Что на самом деле убило моих родителей? Как действительно начался пожар, был ли это поджог, как говорили? И леди Милдред… какая хворь её подкосила?

И что грозит мне?

Я точно шла по льду, не зная, насколько он прочен; играла в игру, не удосужившись расспросить о правилах. И если раньше желание встретиться с Абени было смутным, скорее, инстинктивным, чем продуманным, то теперь у меня накопилось множество по-настоящему важных вопросов. Но от мистера Монка по-прежнему не приходило никаких вестей, и оставалось только ждать.

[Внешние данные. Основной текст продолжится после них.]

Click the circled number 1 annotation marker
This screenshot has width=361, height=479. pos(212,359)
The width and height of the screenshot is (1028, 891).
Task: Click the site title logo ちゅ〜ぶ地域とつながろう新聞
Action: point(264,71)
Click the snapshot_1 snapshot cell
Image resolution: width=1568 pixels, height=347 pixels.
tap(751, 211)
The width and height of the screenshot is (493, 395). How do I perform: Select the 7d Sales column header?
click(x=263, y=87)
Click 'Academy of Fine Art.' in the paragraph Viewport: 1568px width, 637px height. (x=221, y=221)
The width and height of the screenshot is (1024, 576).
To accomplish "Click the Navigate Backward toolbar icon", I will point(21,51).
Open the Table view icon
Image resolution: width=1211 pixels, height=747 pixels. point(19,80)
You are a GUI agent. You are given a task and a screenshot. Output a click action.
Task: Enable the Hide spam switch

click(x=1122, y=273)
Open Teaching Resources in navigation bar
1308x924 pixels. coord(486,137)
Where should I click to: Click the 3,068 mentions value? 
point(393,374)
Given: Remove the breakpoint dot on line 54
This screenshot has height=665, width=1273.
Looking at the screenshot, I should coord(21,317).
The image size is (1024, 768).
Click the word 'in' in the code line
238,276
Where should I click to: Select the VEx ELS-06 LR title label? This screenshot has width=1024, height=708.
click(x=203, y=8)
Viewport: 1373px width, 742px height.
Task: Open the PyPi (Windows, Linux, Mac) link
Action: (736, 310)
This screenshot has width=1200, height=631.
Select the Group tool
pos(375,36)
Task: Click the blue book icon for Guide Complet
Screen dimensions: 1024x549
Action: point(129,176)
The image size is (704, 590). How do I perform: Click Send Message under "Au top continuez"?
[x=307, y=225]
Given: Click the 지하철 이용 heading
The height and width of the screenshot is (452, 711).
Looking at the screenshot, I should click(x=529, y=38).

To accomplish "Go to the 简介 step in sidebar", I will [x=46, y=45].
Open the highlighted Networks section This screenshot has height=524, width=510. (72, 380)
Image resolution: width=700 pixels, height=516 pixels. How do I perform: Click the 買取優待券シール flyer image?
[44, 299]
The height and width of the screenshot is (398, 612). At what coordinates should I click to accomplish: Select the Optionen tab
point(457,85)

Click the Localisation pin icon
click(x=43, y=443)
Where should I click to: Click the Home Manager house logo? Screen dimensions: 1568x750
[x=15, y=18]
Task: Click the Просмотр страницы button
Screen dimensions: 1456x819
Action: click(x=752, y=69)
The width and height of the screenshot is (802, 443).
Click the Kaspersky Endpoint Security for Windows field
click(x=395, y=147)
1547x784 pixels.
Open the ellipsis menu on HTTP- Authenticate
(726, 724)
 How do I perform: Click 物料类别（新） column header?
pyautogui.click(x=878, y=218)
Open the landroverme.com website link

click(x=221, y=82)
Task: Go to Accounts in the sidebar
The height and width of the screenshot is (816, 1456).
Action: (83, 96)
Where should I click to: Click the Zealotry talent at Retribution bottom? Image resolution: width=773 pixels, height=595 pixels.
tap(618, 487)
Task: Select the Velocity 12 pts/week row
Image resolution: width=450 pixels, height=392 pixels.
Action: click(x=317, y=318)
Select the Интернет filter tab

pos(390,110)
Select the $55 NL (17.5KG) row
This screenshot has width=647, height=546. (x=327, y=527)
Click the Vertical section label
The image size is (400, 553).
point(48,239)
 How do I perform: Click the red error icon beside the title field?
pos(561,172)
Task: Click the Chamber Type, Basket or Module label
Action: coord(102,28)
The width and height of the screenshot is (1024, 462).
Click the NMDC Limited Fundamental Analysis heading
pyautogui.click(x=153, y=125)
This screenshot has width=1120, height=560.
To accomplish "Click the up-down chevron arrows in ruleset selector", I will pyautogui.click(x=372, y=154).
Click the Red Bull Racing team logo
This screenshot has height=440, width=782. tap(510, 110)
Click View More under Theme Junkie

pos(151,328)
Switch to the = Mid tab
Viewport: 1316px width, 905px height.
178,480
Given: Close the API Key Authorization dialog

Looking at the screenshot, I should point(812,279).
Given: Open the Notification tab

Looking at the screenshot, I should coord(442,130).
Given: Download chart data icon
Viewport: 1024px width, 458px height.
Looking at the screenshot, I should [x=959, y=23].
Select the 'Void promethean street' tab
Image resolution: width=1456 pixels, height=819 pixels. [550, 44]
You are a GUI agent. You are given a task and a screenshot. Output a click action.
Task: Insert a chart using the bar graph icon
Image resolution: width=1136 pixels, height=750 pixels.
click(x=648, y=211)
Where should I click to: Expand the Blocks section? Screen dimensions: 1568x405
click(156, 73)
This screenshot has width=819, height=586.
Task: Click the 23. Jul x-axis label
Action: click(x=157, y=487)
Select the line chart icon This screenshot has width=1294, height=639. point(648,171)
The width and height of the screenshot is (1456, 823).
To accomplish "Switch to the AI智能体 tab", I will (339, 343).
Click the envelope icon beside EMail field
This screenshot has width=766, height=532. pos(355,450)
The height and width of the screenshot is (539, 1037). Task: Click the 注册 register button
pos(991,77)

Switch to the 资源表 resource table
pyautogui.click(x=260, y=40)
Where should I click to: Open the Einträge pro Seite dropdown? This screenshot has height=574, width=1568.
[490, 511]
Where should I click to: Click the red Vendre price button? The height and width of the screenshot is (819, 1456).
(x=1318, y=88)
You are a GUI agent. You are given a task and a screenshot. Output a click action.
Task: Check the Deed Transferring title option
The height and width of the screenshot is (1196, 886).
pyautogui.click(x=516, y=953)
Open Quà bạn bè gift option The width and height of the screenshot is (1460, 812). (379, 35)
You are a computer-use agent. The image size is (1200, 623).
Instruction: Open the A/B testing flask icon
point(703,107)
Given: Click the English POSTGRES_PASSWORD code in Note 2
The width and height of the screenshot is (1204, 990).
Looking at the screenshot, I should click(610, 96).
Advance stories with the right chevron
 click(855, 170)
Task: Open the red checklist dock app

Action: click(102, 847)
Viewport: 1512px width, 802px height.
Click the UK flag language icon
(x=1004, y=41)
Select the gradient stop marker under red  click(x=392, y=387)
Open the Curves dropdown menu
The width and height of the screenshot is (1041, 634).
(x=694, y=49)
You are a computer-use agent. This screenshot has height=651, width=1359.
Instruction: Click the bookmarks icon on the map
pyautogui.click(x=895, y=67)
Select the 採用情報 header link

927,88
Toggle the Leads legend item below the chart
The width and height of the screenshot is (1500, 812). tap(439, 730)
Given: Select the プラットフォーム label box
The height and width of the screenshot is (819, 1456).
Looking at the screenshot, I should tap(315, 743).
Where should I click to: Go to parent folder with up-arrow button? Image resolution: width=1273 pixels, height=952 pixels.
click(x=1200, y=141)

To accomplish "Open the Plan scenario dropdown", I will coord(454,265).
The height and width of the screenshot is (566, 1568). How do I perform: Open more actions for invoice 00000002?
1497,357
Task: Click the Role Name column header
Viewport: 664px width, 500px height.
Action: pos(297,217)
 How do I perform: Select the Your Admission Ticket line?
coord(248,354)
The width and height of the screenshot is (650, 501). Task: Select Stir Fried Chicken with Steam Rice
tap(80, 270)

И – заниматься иными делами, не менее важными и опасными.

– Вы уже уходите, леди Виржиния?

Паола, надо признаться, застигла меня врасплох. Мы встретились у самых дверей; она возвращалась с прогулки вместе с мальчиками, а я собиралась спуститься к автомобилю.

– Да. И вернусь, боюсь, поздно… Что-то срочное?

– Не имею представления, – честно ответила она. На лице у неё появилось растерянное выражение. – Но после завтрака моя мать упомянула, что хотела бы поговорить с вами.

О, снова «милая Клотильда»! И как раз в тот момент, когда терпеть экзальтированные выходки нет ни малейшего желания.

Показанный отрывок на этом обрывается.